WHAT YOU WILL DO
Take the line with "Toggle the primary side bar visibility" and every line after it in the entries below, and set them down exactly, without any pictures.

Stored records:

┌──

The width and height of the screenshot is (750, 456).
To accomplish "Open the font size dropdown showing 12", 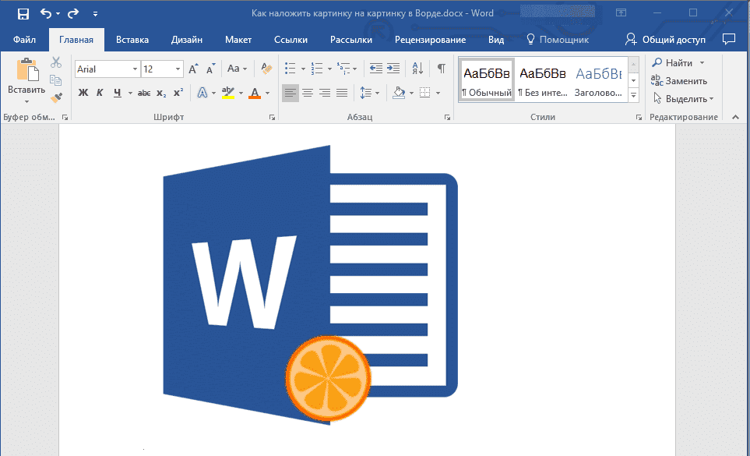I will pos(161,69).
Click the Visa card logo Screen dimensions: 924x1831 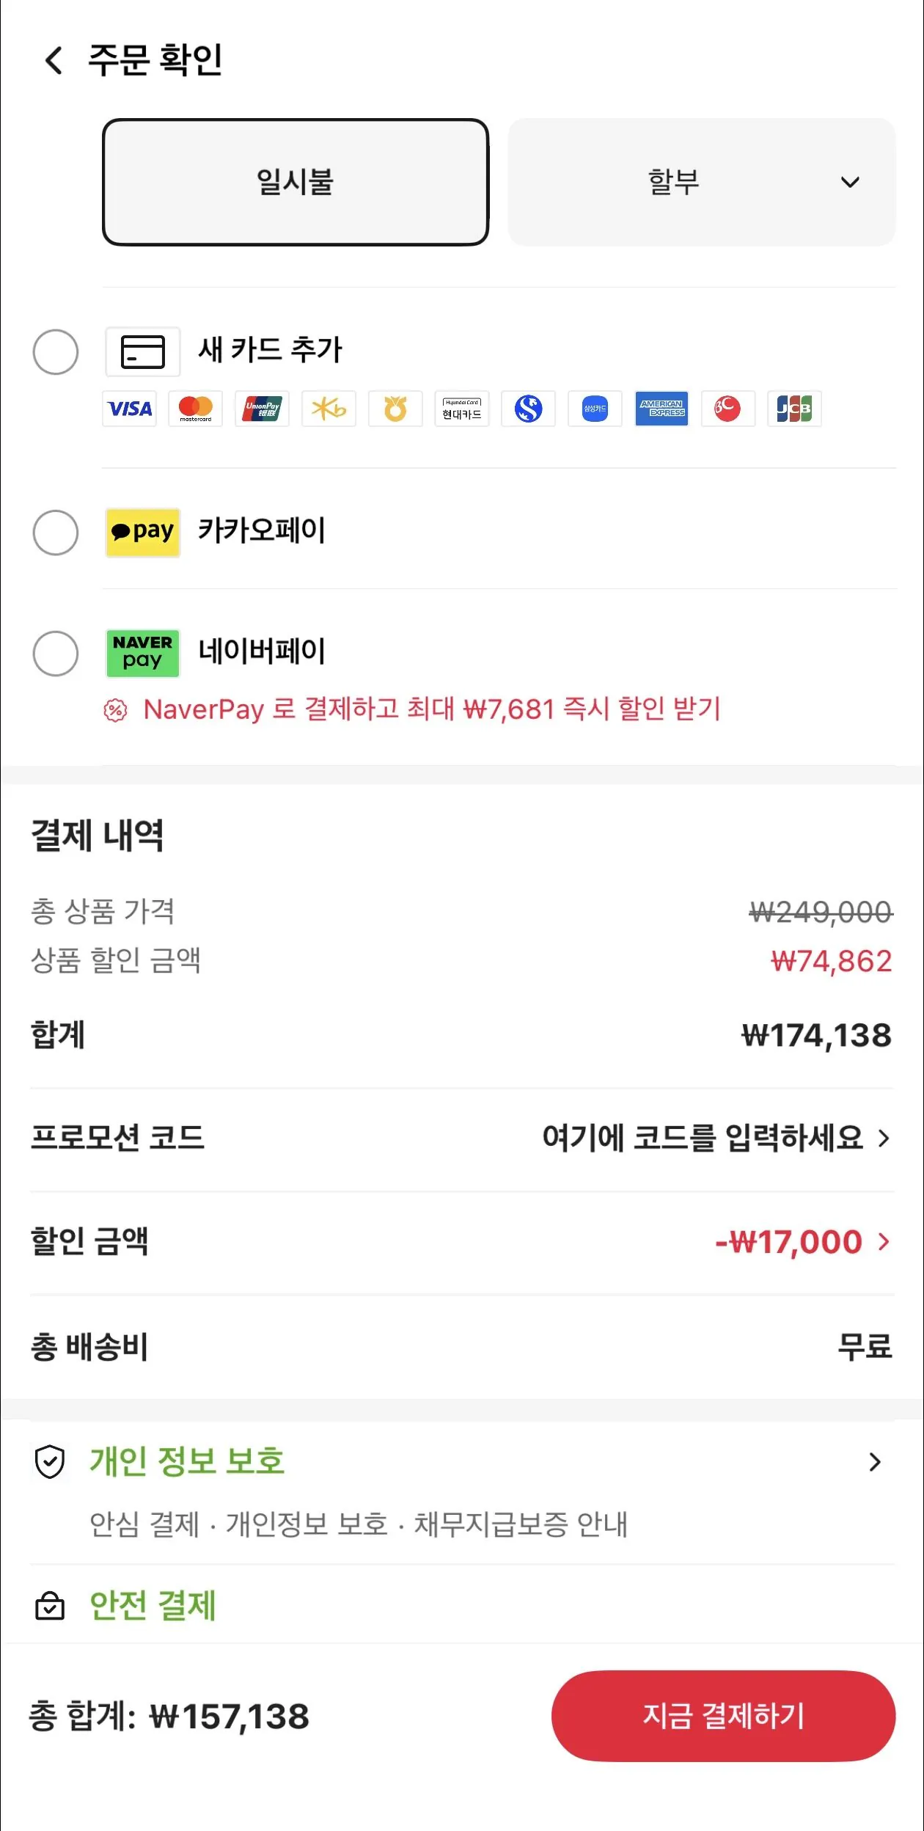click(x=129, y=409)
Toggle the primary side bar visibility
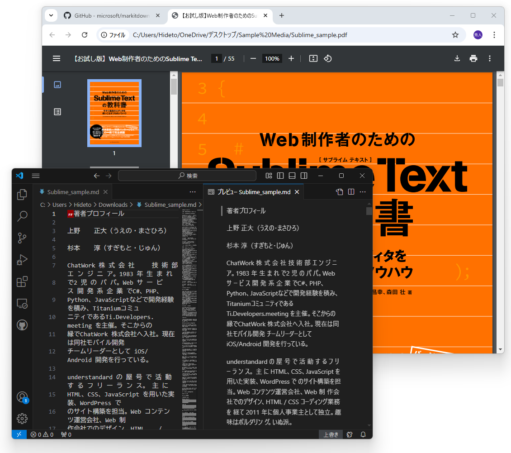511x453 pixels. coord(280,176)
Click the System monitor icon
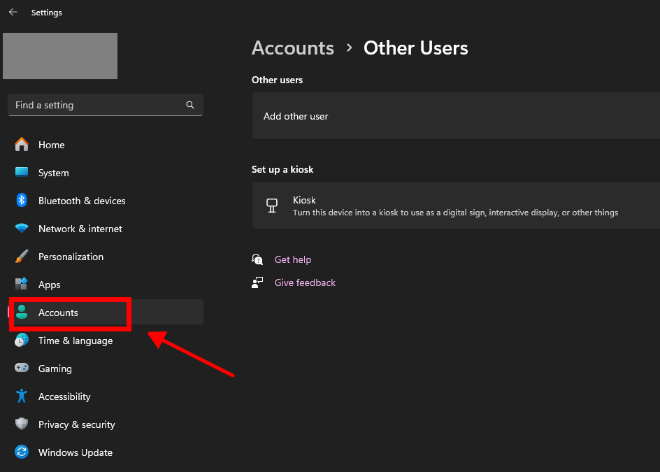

└──

SOLUTION TO THIS EXERCISE
Toggle the primary side bar visibility
511x453 pixels. coord(280,176)
Click the System monitor icon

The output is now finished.